Ieri ero sotto la doccia. Pensavo e pensavo come mi capita molto in questo periodo. Pensavo ai fatti di Genova, di Atene, di Copenaghen, di Roma.
Cosa credono di fare? Dove vogliono arrivare? Chi sono? Perché lo fanno?
Inizialmente mi convinsi che erano le classiche proteste studentesche che esplodono ogni anno più o meno intense “Qualcosa tipo due mesi al massimo e poi finisce tutto!” dicevano i mie colleghi. Io non ero tanto sicuro, o per lo meno speravo che non fosse stato così.
Adesso ne sono convinto, la protesta potrà indebolirsi ma non smetterà mai. La crisi economica produce crisi sociale. I primi che se ne rendono conto e che alzano la testa sono i giovani, gli studenti e i lavoratori precari, e su di loro che questa crisi si farà più spietata.
Per un attimo mi sento tornare in dietro con gli anni, un foco caldo brucia ancora dentro di me ma anni di lavoro schiavizzato e ubbidienza anno indebolito questo fuoco che oramai è ridotto a fiammella.
Oggi, 12marzo 2010, cammino sotto la neve e giungo finalmente sotto la sede della mia redazione radiotelevisiva.
Macchine della polizia circondano il palazzo. Decido di entrare lo stesso nello stabile attraverso un uscita secondaria.
Salendo le scale sento in lontananza le voci di Carlo e Fabiana, beh! Niente di strano visto che sono i conduttori del telegiornale ma il problema è che a quest’ora non dovrebbe andare in onda, è troppo presto, deve essere successa qualcosa.
La televisione dello studio è accesa, Carlo si collega con l’inviata da Bologna.
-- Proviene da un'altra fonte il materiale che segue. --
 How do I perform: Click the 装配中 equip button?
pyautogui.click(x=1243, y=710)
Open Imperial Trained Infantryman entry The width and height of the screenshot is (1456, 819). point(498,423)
Edizione straordinaria dice, l’Italia è in subbuglio, guerra per strada!!!
Questa mattina durante un corteo spontaneo e non autorizzato degli studenti un poliziotto ha aperto il fuoco sulla folla causando la morte di tre attivisti.
In ogni città del paese giovani di tutte l’età stanno scendendo in piazza. Cassonetti date alle fiamme, macchine incendiate e ribaltate, barricate, fumogeni e feriti.
Il premier ha decretato lo stato di polizia, presto, avvisa, nuovi rinforzi militari arriveranno nelle città in rivolta. L’ordine è di sparare se necessario.
Intontito salgo le scale e arrivo nella sala registrazioni, il capo mi accoglie ma questa volta non c’è tempo per rimproverarmi, mi consegna le cuffie.
Sono sconvolto… guardo i mie colleghi, sono tutti pronti per il collegamento… la pubblicità sta per finire… l’inviata è stata avvisata… tra due secondi sarà in diretta.
Guardo il cronometro… uno… due… tre… siamo in onda!!!